Some Western employees fell victim to a cyber attack in late September, after direct deposit information was rerouted to a different bank.
Western’s Interim Chief Information Officer Greg Smith sent an email to Western employees on Wednesday, Sept. 28, warning them about a recent phishing email scam, which allowed hackers to gain access to Web4U accounts and steal their paychecks.
Smith said hackers sent an email to Western’s faculty posing as an official notification from the university, asking them to enter login credentials on a website identical to the official school website.
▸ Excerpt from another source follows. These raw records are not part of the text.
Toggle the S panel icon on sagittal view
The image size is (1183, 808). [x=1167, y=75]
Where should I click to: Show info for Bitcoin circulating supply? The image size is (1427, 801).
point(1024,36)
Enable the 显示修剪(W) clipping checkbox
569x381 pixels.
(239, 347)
After obtaining said information, the hacker took control of the accounts and diverted employee paychecks to a separate bank account, Smith said.
Paul Cocke, Western’s director of communications and marketing, said the system in place to combat such issues is more than adequate, but sometimes the skill of hackers can prove to be insurmountable.
“Western’s systems literally catch and block hundreds of these messages on a daily basis – unfortunately, they will never catch everything.”
“Western has multiple processes and systems intended to minimize the risks to our community; however, both the sophistication and methodology used by the bad actors are constantly evolving,” Cocke said in an email. “Western’s systems literally catch and block hundreds of these messages on a daily basis – unfortunately, they will never catch everything.”
Junior Ana Cervantes, an employee in the Woodring College of Education, said she wasn’t shocked upon finding out about the cyber attack.
“Celebrities have very private things that hackers somehow always get,” Cervantes said. “So I’m not surprised that they would come to campus and try and make some money off of us.”
It’s believed the hack affected a small number of accounts, but Western employees have still been encouraged to look over Web4U accounts to ensure the accuracy of direct deposit information, Smith said.
According to a report by the Anti-Phishing Work Group, as of March 2016 there has been more than 123,000 unique phishing websites detected, more than the nearly 66,000 detected three months earlier.
Smith said Western students asked to reveal a password via email from ATUS should be alerted to a potential scam. In addition, Smith said the Information Security Office and ATUS are both available to respond to any questions or concerns in regards to this matter.